Suppose our last point was at coordinates $(x_{i-1}, y_{i-1})$ and the next base $s_i$ is an A, so we're going to move halfway to the $(0,0)$ vertex. We know $x_{i-1}$ must be $ 0 \leq x_{i-1} \leq 1 $ (because it's in the square); so when we move halfway toward the $(0,0)$ vertex, the $x_i$ coord now must be $ 0 \leq x_i \leq 0.5 $. Same argument holds for $ 0 \leq y_{i} \leq 0.5 $. Thus we know that when $s_i$ is A, no matter where the previous point was, our new point $(x_i,y_i)$ must go to the lower left "A" quadrant. With some tedious notation, we could then prove this idea recursively for the subquadrants on down.
So a killer experiment is to randomize the genomes preserving k-mer composition (for some choice we make for a small k), so we would be randomizing away any more complex "hidden language" in the sequence.
It's easy to shuffle the bases in the sequence independently (e.g. for k=1). (Actually, I take that back. There are a bunch of ways to shuffle a sequence that are subtly wrong and don't get you a uniformly random shuffle. For the right algorithm, look up the Fisher-Yates algorithm. If you use something like np.random.shuffle()
, that's what it's doing.) It's harder to shuffle in a way that exactly preserves dinucleotide composition; the algorithm for that is called Altschul-Erickson. It can be extended to higher orders if needed.
For our purposes we don't need an exact shuffle; to make the point, we can use an approximation, and generate DNA sequences that have the same k-mer composition probabilities. We've already seen a 1st order Markov model above, which models dinucleotide composition statistics. So for modeling k-mer composition for arbitrary k, we want a k-1'th order Markov model. If we want to show that the chaos game patterns are almost entirely explicable in terms of 3-mer or 4-mer statistics, we can generate randomized DNA sequence from a 2nd or 3rd order Markov model, parameterized with the composition statistics of the original Genbank sequences.

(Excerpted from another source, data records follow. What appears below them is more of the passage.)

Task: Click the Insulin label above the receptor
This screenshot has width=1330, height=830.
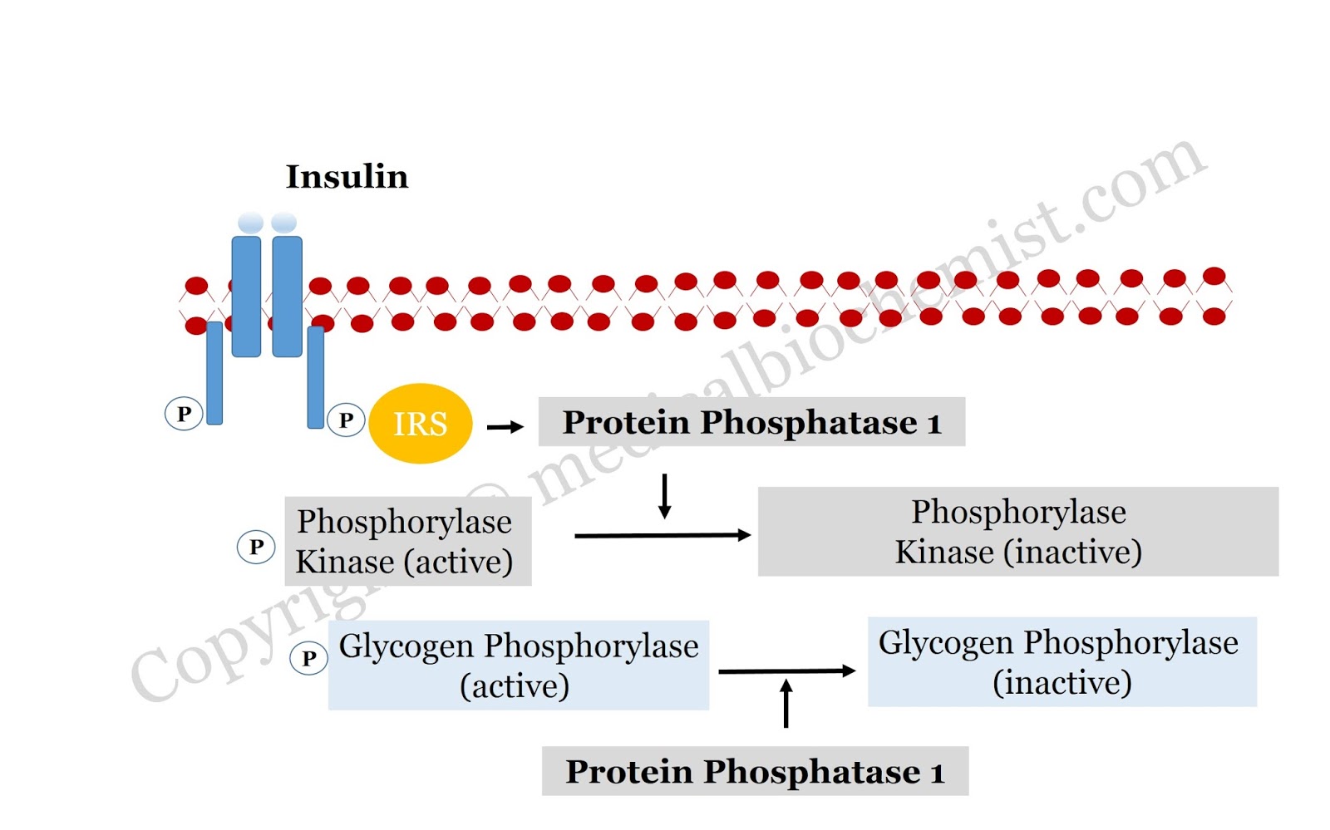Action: [x=347, y=177]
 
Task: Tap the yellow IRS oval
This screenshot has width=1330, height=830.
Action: [x=420, y=424]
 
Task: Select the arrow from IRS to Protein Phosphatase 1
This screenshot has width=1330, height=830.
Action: [x=505, y=427]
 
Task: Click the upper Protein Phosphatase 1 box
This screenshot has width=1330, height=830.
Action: [x=751, y=422]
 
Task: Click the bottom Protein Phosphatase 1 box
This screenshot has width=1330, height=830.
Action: [x=755, y=771]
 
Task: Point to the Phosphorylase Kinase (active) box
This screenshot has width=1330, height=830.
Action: [x=407, y=542]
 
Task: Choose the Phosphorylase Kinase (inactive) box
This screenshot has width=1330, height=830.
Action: [x=1017, y=532]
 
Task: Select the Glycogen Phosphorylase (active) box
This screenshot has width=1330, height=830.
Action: [x=518, y=665]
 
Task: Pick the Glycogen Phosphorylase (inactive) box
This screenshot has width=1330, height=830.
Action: [x=1062, y=662]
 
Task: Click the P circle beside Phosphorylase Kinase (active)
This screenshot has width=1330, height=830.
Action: [x=256, y=547]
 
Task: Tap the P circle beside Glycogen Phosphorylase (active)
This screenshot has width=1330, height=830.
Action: [x=308, y=658]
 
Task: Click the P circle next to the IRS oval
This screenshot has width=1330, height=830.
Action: [x=346, y=420]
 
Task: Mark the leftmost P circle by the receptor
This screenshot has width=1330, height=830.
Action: [x=184, y=413]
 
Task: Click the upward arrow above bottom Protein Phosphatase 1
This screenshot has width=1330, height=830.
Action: [x=786, y=703]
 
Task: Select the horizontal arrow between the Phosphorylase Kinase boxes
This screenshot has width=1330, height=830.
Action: [x=663, y=535]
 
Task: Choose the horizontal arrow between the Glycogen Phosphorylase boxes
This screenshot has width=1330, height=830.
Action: [x=786, y=670]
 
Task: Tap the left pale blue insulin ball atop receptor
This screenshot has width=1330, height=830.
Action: [x=250, y=223]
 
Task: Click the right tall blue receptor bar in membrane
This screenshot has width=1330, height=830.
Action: [x=287, y=297]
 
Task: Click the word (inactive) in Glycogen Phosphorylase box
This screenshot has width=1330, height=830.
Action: [x=1062, y=683]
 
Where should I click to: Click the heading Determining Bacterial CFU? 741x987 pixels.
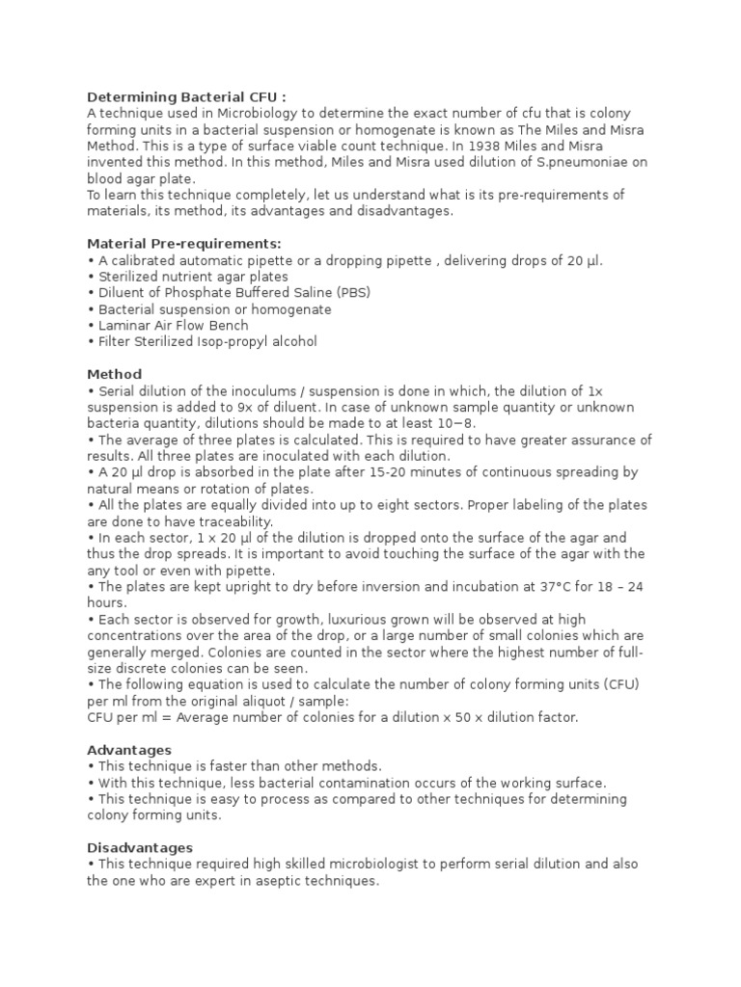[x=186, y=97]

But if I showed you code for doing that, then I'd give away too much of the week 05 pset, where we're going to learn about Markov models! So I'm going to cheat. As Julia Child would say, here's some randomized DNA sequences I prepared earlier. Download these four files to your directory:
And now let's see their chaos game plots:
seq = read_genbank_file('Dwayne.shuf-k3')
D = chaos_game(seq)
plot_chaos(D)
First up is Dwayne, with its strong horizontal striping... which is pretty much exactly reproduced using the randomized DNA sequence with its 3-mer statistics. For whatever reason, phage Dwayne is avoiding all of the 3-mers that are all A+T: it is strongly depleted for AAA, ATA, ATT, TTA, etc.
seq = read_genbank_file('Tiamoceli.shuf-k3')
D = chaos_game(seq)
plot_chaos(D)
Next we have Tiamoceli, with its X patterns - also pretty much exactly reproduced from its 3-mer statistics. I'm not sure exactly what's going on here; it's worth doing a little more work. I think it's avoiding polypyrimidine and polypurine runs: sequences like CTCTCTCTC and AGAGAGAGA, that would put kmers along the diagonal of the chaos plot.
seq = read_genbank_file('BabyGotBac.shuf-k3')
D = chaos_game(seq)
plot_chaos(D)
And finally BabyGotBac. This isn't quite the same pattern! BabyGotBac has two prominent strongly-depleted squares that (according to our hypothesis) correspond to missing 4-mers, not 3-mers; specifically, the two most striking holes correspond to missing GGAG and its reverse complement CTCC. So that suggests we need to look at a 4-mer composition-preserving randomization:
seq = read_genbank_file('BabyGotBac.shuf-k4')
D = chaos_game(seq)
plot_chaos(D)
and indeed now those holes appear. Just to put the original plot up again for comparison:
seq = read_genbank_file('BabyGotBac.gb')
D = chaos_game(seq)
plot_chaos(D)
The "chaos game representation" is a recursive representation of the k-mer composition of the sequence, for all lengths k at once. Each k-mer is represented by a subsquare, with longer k-mers represented in smaller squares.
The chaos game is for real! Two papers in the early 1990's introduced the chaos game representation of DNA sequences without fully understanding what was making all the interesting patterns, and then a paper by Nick Goldman showed what was going on, primarily by using sequence randomizations like the ones above.